Mit einer Chirurgenschere schneidet Heidi Früh eine Figur aus einer Kartonage mit silbernem Glitzerbelag. Mit dieser flinken Fingerübung hält sie sich irgendwie in Bewegung, denn am ersten Tag des Sinzheimer Weihnachtsmarktes ist es bei rund drei Grad Celsius kalt auf dem Marktplatz vor dem Rathaus. Heidi Früh ist eine von rund zwei Dutzend Marktteilnehmern, die nach zwei Jahren Pause beim Weihnachtsmarkt in einer Holzbude ihre handgebastelten Artikel verkauft.
Neben ausgestanzten Fensterbildern aus Pappelfurnier verkauft die Sasbacherin bunte dreidimensionale Sterne. „Das ist mein eigenes Design. Die Bastelanleitung ist in meinem Kopf“, erzählt sie einer Besucherin, die sich von den bunten Farben hat verzaubern lassen. Alleine vier Stunden würde es dauern, um einen „Heidi-Früh-Stern“ zu erstellen, berichtet sie weiter.
Unweit davon hat sich Luitgard Hörth in einer der vielen schicken Holzbuden mit selbstgebastelten Holzfiguren eingerichtet. „Der ist beweglich“, sagt sie, als sie an der Schnur eines Holzhampelmanns zieht, der als Pumuckl vor allem die kleinen Weihnachtsmarktbesucher anlacht. Hörth erklärt, wie aufwendig sie die Holzfiguren herstellt: sägen, schleifen, entstauben, bemalen, zusammensetzen und dekorieren.
X-mal muss die Halberstungerin die Holzteile in die Hand nehmen, bevor diese als fertige Figur verkauft werden können. Ein Storch mit langen roten Beinen steht auf der Theke, aber ein Frosch ist nicht zu sehen. „Als Halberstungerin ist der Frosch nicht unbedingt Pflicht“, witzelt sie.
Die Bastelanleitung ist in meinem Kopf.Heidi Früh, Marktbeschickerin
Direkt neben dem Rathaus verkauft Simone Winkler Filzschuhe. Alleine schon der Anblick auf die vielen Filzpantoffelpaare wärmt. Geschickt blitzen aus der Fülle der Filzlatschen zwei besonders hervor – ein schwarzgelb gestreiftes Paar lässt die Kinderfigur Janosch vor dem geistigen Auge lebendig werden.
Eines fällt bei dem Weihnachtsmarkt auf: Sämtliche Produkte, ob Stricksocken, Mützen, Taschen oder Geschenkartikel, die Waren sind von den Standbetreibern mit viel Fleiß selbst erstellt worden und zeichnen sich durch natürlich verarbeitete Materialien aus. Sie scheinen bei Kindern und Erwachsenen gleichermaßen die Augen zum Leuchten bringen.

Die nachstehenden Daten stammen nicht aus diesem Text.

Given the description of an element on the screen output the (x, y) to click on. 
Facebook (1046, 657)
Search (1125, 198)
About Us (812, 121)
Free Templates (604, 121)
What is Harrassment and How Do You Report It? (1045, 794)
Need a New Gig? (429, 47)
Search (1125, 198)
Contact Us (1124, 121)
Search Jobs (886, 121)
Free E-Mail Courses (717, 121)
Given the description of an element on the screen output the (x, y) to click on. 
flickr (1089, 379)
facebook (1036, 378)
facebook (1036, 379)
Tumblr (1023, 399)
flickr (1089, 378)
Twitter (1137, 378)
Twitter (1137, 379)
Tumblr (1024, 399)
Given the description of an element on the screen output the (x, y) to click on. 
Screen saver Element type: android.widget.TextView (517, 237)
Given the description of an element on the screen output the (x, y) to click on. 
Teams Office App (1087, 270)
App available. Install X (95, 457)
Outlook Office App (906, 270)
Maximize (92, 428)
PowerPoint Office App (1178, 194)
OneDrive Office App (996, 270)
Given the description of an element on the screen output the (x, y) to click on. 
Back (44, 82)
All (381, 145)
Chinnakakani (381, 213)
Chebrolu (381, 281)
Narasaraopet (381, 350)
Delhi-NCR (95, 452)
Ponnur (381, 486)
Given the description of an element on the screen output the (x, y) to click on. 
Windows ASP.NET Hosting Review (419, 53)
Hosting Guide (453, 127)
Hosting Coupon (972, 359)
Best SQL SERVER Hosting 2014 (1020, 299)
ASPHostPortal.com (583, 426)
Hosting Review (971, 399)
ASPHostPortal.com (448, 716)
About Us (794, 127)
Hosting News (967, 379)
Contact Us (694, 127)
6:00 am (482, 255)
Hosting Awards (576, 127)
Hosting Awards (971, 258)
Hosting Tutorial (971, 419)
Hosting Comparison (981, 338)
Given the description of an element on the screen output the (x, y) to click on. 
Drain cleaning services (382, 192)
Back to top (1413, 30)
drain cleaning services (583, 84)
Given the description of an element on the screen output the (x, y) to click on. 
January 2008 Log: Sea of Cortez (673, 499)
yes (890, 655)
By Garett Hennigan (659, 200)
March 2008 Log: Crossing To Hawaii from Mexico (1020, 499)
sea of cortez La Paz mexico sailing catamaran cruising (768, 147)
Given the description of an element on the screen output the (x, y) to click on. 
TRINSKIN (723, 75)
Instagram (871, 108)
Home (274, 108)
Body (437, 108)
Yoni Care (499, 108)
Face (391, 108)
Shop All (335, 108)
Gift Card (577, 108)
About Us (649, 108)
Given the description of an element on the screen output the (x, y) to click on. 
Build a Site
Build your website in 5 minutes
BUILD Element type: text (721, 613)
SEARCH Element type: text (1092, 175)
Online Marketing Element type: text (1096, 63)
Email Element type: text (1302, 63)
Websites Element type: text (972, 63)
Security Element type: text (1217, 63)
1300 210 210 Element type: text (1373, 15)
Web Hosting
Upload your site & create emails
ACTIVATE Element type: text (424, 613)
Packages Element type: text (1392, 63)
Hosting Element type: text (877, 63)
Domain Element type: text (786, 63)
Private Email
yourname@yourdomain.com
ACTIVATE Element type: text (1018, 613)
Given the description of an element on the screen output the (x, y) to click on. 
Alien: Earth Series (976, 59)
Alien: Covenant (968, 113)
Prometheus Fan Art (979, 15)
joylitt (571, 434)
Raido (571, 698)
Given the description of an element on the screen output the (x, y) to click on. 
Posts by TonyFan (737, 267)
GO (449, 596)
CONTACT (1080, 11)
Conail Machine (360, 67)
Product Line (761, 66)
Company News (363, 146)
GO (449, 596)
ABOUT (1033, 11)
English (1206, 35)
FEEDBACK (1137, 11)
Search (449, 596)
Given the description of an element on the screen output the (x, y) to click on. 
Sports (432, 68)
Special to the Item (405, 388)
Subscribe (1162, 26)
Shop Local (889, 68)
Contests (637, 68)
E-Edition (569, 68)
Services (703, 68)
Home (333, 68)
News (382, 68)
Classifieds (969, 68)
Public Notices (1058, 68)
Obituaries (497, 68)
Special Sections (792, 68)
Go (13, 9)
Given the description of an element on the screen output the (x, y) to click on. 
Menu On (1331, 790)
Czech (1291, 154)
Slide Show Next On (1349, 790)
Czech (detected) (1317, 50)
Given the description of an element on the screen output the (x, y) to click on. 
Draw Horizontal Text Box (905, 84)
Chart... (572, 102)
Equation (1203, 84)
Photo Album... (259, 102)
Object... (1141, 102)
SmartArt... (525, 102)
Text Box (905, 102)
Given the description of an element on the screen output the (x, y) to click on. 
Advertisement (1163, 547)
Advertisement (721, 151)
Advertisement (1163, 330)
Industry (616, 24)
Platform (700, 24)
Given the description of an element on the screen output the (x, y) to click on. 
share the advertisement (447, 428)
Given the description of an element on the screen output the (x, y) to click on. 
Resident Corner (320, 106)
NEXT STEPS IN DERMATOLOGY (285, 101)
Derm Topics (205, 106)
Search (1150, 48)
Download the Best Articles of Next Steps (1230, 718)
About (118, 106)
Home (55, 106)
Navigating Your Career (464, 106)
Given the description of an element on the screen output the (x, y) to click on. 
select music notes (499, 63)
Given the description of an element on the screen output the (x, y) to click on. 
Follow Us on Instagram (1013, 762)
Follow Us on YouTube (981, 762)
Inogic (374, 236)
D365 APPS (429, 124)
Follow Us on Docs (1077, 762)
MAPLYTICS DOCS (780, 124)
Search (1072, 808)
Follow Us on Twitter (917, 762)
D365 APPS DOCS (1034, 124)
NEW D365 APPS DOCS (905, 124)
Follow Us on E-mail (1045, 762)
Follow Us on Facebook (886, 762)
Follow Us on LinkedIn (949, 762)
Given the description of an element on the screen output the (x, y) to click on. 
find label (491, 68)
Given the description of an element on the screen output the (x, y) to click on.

Die Bratwurst-Ausgabe funktioniert wie am Schnürchen
Derweil klingt aus den Lautsprechern, die auf der Weihnachtsmarktmeile aufgebaut sind, die Stimme von Bürgermeister Erik Ernst (CDU). Es ist gegen 18.30 Uhr, als der Bürgermeister die 17. Auflage des Weihnachtsmarktes offiziell eröffnet. Zahlreiche Gäste haben sich inzwischen eingefunden, einige davon tragen rote Zipfelmützen.
Der Duft nach Glühwein und Bratwurst liegt in der Luft. Geschickt wendet Rainer Bollian am Bratwurststand mit einer Zange die Bratwürste. Beim nächsten Handgriff legt er die Bratwurst in ein aufgeschnittenes Brötchen und schwupp greift sich ein wartender Besucher das Brötchen, nahezu im Sekundentakt.
Es ist uns wichtig, den Weihnachtsmarkt als Zeichen der Hoffnung wieder aufleben zu lassen.Erik Ernst, Bürgermeister
„Es ist uns wichtig, den Weihnachtsmarkt als Zeichen der Hoffnung wieder aufleben zu lassen“, sagt Ernst und kündigt das Programm der nächsten beiden Tage an, an denen die Sinzheimer Schulchöre, Musikvereine und die Tanzschule sich auf einer zentralen Bühne präsentieren. Für die kleinen Gäste kommen der Nikolaus und Knecht Ruprecht schon einen Tag früher, erfahren die Zuhörer.
Wer sich bei den winterlichen Temperaturen aufwärmen will, der besucht die Ausstellung der Vormberger Malgruppe im Bürgersaal des Rathauses. Im Foyer bieten die Mitstreiter des Partnerschaftsvereins Sinzheim Pignan und des Ballspielvereins Phönix Kaffee für die Gäste.